**Your instructions:** Copy the entries below without any changes, from the line containing "Given: Open the File menu" through the line containing "Expand the list", including both of those lines.

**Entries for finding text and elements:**
● ● ●

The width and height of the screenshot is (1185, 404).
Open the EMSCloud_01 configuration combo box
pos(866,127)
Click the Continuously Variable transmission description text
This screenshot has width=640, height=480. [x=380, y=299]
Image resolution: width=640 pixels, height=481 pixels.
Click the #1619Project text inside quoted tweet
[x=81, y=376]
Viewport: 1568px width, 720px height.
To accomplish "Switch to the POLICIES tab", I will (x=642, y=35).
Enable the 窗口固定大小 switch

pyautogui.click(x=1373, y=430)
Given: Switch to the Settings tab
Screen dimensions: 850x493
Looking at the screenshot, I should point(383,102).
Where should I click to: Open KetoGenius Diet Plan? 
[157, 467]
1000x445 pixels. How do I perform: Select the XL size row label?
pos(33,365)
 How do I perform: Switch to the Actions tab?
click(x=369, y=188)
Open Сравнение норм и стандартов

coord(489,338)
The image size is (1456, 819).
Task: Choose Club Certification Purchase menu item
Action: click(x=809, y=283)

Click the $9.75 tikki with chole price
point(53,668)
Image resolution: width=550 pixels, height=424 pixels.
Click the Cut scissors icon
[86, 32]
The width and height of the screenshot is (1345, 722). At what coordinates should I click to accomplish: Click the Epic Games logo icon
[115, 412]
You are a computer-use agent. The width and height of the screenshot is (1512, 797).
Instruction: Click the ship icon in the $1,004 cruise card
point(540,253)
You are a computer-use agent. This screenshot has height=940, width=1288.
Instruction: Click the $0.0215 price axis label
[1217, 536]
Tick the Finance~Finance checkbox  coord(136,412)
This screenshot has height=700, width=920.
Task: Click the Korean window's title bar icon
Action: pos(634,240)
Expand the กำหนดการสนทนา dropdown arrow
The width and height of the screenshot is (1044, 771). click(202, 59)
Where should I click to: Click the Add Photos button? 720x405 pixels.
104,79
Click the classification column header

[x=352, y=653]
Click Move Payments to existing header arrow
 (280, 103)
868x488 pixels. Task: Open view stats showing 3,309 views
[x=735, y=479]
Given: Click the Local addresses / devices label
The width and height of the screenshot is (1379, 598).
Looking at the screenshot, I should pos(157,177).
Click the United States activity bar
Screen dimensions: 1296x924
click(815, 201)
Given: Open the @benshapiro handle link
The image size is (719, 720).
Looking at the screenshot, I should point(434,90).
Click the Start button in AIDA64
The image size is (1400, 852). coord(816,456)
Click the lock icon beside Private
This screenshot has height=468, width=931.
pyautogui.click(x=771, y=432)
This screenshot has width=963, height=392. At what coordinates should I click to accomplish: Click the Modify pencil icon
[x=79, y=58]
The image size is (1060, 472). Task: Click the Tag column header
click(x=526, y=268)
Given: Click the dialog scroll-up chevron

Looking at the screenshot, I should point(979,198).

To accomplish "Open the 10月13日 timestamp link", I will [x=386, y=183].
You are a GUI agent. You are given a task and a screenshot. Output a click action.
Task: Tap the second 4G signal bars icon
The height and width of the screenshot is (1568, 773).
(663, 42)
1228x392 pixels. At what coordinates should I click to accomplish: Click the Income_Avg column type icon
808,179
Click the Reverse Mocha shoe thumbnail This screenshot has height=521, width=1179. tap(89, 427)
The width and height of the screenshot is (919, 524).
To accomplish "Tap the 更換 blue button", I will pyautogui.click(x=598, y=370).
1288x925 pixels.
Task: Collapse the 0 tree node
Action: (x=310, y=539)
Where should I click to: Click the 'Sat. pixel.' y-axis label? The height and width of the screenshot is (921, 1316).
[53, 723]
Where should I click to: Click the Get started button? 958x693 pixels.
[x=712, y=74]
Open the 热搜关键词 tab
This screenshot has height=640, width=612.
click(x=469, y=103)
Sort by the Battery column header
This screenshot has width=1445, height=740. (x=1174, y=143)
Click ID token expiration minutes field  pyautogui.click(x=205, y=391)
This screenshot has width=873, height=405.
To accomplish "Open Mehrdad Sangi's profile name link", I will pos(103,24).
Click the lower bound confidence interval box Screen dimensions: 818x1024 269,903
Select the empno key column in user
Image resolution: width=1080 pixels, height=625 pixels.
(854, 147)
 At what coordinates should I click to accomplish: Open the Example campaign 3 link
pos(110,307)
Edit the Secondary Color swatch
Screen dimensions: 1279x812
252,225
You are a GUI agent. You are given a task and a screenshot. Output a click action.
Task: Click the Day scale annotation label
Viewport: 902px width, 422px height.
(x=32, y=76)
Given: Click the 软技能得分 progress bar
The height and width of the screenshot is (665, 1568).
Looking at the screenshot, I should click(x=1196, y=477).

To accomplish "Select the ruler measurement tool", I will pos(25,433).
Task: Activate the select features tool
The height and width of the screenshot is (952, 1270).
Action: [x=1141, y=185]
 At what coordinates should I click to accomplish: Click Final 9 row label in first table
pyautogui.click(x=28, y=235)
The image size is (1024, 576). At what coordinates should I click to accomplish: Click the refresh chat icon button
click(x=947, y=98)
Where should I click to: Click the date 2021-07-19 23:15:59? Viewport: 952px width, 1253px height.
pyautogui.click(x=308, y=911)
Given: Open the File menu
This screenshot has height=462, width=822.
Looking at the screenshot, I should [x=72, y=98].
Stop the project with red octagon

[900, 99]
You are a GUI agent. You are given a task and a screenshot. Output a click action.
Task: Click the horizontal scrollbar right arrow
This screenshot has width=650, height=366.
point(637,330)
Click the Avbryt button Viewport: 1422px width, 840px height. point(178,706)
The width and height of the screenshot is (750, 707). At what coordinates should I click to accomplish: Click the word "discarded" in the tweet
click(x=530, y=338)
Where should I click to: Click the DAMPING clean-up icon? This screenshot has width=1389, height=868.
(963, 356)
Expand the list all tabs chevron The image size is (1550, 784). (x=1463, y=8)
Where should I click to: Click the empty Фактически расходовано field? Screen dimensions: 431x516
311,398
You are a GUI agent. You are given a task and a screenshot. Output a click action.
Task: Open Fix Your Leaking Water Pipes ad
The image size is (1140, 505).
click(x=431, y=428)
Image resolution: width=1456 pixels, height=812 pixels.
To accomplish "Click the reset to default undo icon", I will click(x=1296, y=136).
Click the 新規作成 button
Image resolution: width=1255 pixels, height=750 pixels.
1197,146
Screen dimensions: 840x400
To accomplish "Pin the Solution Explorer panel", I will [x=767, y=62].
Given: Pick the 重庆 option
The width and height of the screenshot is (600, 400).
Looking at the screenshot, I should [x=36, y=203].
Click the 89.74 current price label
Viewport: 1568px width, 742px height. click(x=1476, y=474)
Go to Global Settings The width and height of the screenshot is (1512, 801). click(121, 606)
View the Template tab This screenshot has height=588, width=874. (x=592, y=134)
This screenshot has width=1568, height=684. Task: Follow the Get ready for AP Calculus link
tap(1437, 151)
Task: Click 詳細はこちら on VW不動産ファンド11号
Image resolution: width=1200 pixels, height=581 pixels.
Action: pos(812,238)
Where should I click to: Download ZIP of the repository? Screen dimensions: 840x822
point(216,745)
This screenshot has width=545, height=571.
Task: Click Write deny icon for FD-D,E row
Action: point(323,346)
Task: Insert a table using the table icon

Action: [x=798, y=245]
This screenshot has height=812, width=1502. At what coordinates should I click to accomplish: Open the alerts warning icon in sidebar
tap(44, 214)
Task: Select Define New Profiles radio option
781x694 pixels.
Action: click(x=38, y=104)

● ● ●

**Result:**
Given: Open the File menu
This screenshot has height=462, width=822.
Looking at the screenshot, I should [x=72, y=98].
Stop the project with red octagon

[900, 99]
You are a GUI agent. You are given a task and a screenshot. Output a click action.
Task: Click the horizontal scrollbar right arrow
This screenshot has width=650, height=366.
point(637,330)
Click the Avbryt button Viewport: 1422px width, 840px height. point(178,706)
The width and height of the screenshot is (750, 707). At what coordinates should I click to accomplish: Click the word "discarded" in the tweet
click(x=530, y=338)
Where should I click to: Click the DAMPING clean-up icon? This screenshot has width=1389, height=868.
(963, 356)
Expand the list all tabs chevron The image size is (1550, 784). (x=1463, y=8)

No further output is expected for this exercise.